Stored items
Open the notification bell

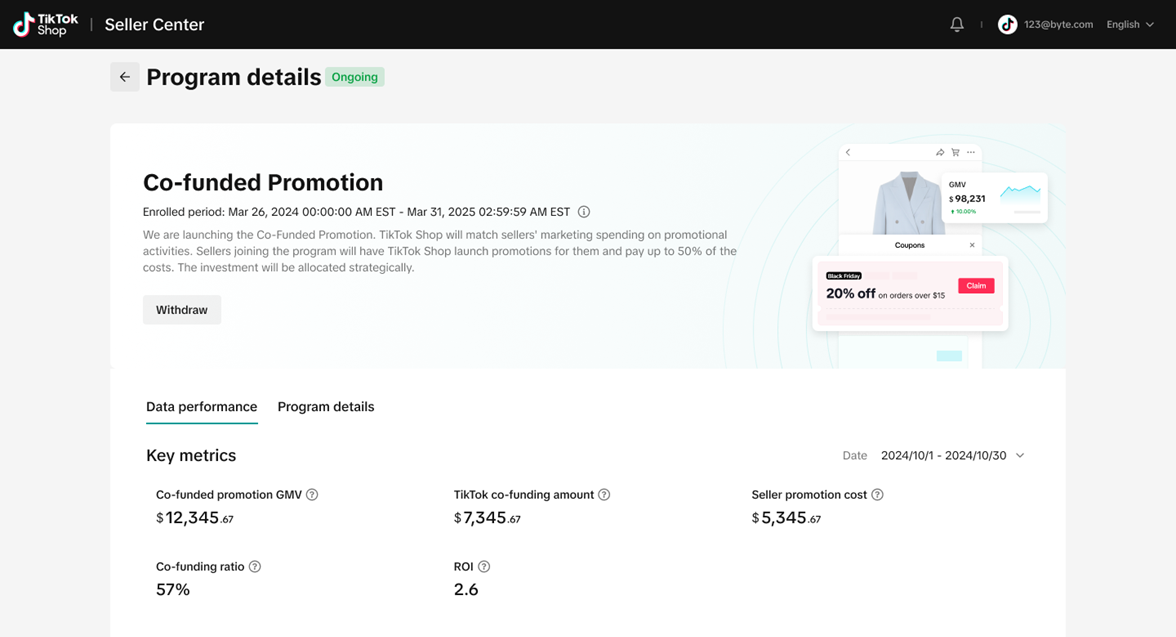click(x=957, y=24)
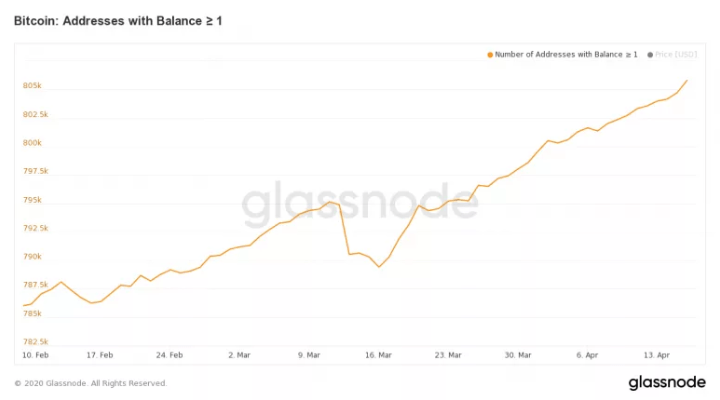The height and width of the screenshot is (400, 720).
Task: Select the 30. Mar date marker
Action: (x=517, y=355)
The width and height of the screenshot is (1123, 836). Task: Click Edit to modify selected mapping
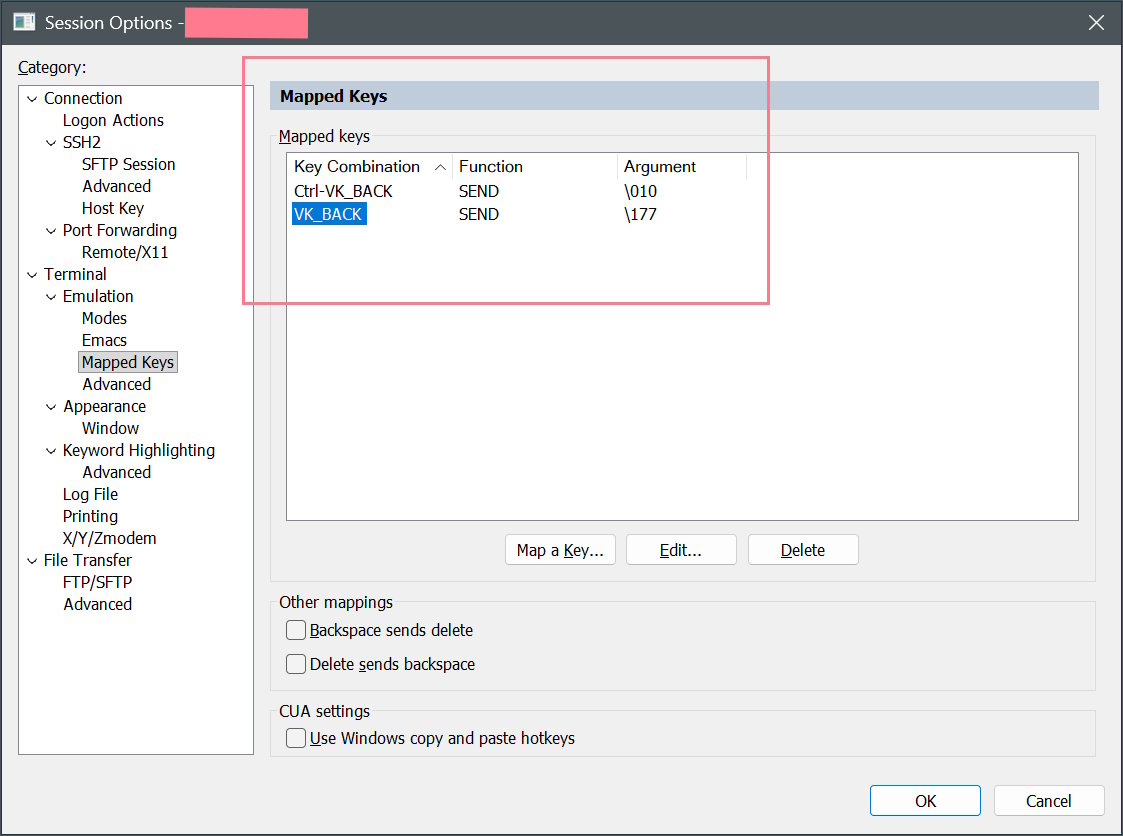(681, 550)
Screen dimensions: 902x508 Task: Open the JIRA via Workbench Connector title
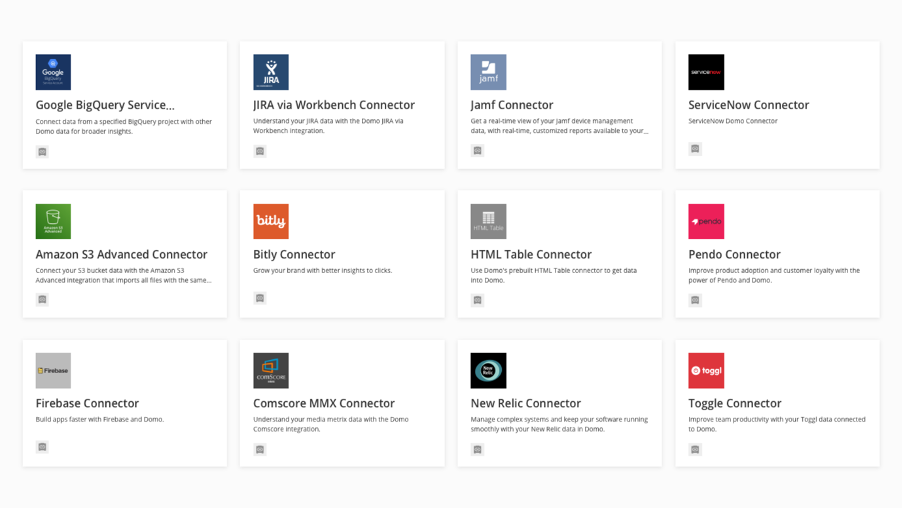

-- BRIEF --
Please ensure that the data above is repeated exactly, with no pictures in the copy.

-- ANSWER BOX --
Open the notification bell

click(x=957, y=24)
The height and width of the screenshot is (400, 720).
Task: Select the 30. Mar date marker
Action: (x=517, y=355)
The width and height of the screenshot is (1123, 836). Task: Click Edit to modify selected mapping
(681, 550)
Screen dimensions: 902x508 Task: Open the JIRA via Workbench Connector title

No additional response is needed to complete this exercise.